Rabu, 24 Februari 2016

KAJIAN TENTANG SUNNAH MEMELIHARA JENGGOT


Jenggot (lihyah) adalah rambut yg tumbuh pada kedua pipi dan dagu. Jadi, semua rambut yg tumbuh pada dagu, di bawah dua tulang rahang bawah, pipi, dan sisi2 pipi disebut lihyah (jenggot) kecuali kumis.
Perintah Nabi Agar Memelihara Jenggot
Hadits pertama, dari Ibnu Umar radhiyallahu ‘anhu, Nabi shallallahu ‘alaihi wa sallam bersabda,
أَحْفُوا الشَّوَارِبَ وَأَعْفُوا اللِّحَى
“Potong pendeklah kumis dan biarkanlah (peliharalah) jenggot.” (HR. Muslim)

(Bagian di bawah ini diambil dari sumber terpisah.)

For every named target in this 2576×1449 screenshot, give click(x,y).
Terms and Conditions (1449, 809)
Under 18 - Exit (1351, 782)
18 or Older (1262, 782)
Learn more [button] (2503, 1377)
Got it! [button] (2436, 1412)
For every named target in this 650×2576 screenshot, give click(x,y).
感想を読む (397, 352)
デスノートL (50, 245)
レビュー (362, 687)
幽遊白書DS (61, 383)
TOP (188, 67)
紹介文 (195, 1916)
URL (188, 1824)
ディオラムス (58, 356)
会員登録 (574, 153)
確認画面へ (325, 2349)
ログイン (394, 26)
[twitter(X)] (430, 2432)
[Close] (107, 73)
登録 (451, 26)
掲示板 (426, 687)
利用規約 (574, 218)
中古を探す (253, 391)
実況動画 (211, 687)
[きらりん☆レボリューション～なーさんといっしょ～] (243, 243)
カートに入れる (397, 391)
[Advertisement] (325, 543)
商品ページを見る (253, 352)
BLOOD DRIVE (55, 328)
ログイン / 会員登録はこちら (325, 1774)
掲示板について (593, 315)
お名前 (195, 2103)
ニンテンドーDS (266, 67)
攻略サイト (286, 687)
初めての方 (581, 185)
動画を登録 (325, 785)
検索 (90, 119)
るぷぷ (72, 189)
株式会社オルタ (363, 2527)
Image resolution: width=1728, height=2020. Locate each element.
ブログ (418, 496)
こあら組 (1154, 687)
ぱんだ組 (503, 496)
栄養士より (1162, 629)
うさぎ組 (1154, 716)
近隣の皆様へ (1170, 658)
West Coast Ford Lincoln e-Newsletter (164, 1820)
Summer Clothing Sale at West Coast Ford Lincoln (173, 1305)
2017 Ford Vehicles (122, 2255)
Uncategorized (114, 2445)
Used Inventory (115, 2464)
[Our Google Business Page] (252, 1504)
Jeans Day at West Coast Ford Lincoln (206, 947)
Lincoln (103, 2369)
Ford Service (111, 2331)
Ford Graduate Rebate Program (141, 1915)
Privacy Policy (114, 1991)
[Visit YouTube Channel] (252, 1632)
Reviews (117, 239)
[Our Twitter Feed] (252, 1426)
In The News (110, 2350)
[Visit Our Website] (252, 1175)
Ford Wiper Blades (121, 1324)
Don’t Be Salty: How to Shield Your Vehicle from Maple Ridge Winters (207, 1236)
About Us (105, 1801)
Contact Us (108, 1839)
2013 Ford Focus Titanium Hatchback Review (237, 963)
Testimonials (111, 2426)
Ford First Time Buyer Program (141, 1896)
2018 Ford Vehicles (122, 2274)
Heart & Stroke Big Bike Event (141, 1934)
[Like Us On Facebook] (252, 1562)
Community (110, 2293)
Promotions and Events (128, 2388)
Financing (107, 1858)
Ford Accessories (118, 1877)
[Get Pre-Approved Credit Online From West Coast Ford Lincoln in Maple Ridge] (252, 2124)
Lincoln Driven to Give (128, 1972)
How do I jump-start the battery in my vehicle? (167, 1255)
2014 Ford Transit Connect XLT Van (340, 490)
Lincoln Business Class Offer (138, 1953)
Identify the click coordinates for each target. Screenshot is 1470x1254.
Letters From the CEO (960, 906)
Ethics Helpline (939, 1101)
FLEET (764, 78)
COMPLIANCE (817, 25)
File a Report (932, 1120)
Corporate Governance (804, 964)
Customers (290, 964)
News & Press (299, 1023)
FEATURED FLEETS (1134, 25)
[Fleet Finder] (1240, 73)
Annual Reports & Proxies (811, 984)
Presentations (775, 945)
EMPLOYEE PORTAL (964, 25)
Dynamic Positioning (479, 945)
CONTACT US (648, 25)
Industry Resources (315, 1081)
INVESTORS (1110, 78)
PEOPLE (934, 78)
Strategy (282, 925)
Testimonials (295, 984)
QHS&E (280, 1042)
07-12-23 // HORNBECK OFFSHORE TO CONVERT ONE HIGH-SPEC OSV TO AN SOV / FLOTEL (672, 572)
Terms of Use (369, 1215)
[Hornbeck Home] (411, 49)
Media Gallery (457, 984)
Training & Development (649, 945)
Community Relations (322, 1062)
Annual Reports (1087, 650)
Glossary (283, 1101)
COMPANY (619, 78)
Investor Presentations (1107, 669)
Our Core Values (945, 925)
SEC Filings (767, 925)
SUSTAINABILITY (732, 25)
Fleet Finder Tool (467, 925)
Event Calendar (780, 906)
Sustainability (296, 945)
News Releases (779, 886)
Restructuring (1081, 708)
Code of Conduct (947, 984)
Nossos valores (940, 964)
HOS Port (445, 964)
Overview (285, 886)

Hadits kedua, dari Ibnu Umar radhiyallahu ‘anhu, Nabi shallallahu ‘alaihi wa sallam bersabda,
خَالِفُوا الْمُشْرِكِينَ أَحْفُوا الشَّوَارِبَ وَأَوْفُوا اللِّحَى
“Selisilah orang2 musyrik. Potong pendeklah kumis dan biarkanlah jenggot.” (HR. Muslim)
Hadits ketiga, dari Ibnu Umar radhiyallahu ‘anhu, beliau berkata,
أَنَّهُ أَمَرَ بِإِحْفَاءِ الشَّوَارِبِ وَإِعْفَاءِ اللِّحْيَةِ.
“Beliau shallallahu ‘alaihi wa sallam memerintahkan untuk memotong pendek kumis dan membiarkan (memelihara) jenggot.” (HR. Muslim)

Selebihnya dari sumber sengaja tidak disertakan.